The district serves portions of northeastern Oakland County and southwestern Lapeer County. In Oakland County, it serves Oxford, Leonard, most of Oxford Township, and portions of Addison and Brandon townships. In Lapeer County, the district serves sections of Dryden and Metamora townships.

History

Chinese international student program
In 2010, the district established a program so that international students from China could pay tuition and study at Oxford Community Schools. The school district placed some students with American host families, while the majority of the students who came as part of the Weiming Education Group lived in a residence hall at Rochester College. At one point, the district had 80 Chinese national international students. The district had a Confucius Institute-related program, and in 2013 the operator of the program, the Hanban ranked the district "Confucius Classroom of the Year". At first, the presence of Chinese students had no controversy in the district community. The district had Chinese students for two years, with Chinese students required to take university courses so they could stay for the second year, with courses taking place at Oxford High School.

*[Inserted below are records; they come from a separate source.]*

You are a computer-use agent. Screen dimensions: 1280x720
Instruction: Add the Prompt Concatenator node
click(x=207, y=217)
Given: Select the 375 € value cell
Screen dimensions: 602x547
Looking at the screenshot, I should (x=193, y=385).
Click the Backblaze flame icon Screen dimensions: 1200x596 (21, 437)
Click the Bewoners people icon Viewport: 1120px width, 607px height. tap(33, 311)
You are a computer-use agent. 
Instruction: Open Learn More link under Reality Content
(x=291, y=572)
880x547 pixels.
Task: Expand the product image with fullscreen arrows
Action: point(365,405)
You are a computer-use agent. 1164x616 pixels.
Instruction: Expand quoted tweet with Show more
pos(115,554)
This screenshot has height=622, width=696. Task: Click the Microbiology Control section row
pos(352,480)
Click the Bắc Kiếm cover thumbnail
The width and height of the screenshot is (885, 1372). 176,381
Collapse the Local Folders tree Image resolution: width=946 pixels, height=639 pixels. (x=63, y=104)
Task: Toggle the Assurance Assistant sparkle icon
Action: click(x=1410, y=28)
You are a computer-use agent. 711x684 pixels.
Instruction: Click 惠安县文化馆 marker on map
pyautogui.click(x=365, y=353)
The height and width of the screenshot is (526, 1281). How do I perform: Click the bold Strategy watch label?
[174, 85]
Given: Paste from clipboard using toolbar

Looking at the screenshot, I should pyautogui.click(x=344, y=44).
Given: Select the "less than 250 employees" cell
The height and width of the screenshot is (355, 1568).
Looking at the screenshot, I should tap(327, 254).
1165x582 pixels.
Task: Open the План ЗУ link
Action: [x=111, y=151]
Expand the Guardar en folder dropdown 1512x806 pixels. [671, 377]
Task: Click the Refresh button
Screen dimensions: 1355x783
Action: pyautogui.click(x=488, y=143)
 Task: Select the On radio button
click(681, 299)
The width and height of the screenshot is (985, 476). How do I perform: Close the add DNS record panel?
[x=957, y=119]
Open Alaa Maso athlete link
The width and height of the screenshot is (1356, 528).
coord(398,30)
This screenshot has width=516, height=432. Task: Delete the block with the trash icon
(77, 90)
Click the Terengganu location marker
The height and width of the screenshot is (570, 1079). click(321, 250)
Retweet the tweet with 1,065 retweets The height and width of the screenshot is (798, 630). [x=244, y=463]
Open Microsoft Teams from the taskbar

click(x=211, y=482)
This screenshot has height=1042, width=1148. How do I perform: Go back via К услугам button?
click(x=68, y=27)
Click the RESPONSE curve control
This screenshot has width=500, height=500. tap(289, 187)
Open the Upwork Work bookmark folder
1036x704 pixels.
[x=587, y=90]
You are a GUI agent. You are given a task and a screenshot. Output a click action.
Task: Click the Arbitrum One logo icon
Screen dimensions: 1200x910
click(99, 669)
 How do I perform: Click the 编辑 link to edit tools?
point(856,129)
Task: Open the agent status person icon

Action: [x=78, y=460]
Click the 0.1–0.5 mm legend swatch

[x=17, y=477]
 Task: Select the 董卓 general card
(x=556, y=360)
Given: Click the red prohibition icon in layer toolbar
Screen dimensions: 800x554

William Skilling, then the superintendent, supported a proposal to establish a 200-student dormitory so the district could educate international students from China as part of a partnership with Weiming. The dormitory was to be  in size. The condition was that Oxford schools had to attract at least 100 Chinese students, which by 2017 the district maintained. A group of area residents opposed the proposal, which surfaced in October 2014. Skilling approved the proposal because it could generate income for the district.

In December 2014, Skilling said he planned to retire on August 31, 2015. On February 11, 2015, the school board approved the dormitory deal, which was in a 20-year contract. Five members voted for it, and one voted against it. In May 2015, the school board immediately designated Tim Throne as the superintendent and canceled Skilling's contract. By November 2015, the Department of Homeland Security said Oxford Schools could from this point forward only house each Chinese international student for one year, with remaining two-year program students grandfathered in and taking their university courses at Rochester University.

COVID-19 pandemic

In November 2021, the school board considered refusing to follow the statewide mask mandate during the COVID-19 pandemic.

2021 shooting

On November 30, 2021, a mass shooting occurred at Oxford High School. Four students were killed, and seven other people were injured. The suspected shooter is 15-year-old sophomore student Ethan Crumbley, who was taken into custody at the scene on the same day. Crumbley, who is being charged as an adult, faces both murder and terrorism charges. Crumbley's parents had met with school personnel regarding his behavior just three hours before the shooting. Crumbley's cell phone contained a video about the shooting plans that he made the night before the shooting. He was arraigned on December 1 on charges including terrorism and four counts of premeditated murder. Crumbley's parents were charged on December 3 with involuntary manslaughter for failing to secure the handgun used in the shooting. Both were arraigned on December 4 on their charges.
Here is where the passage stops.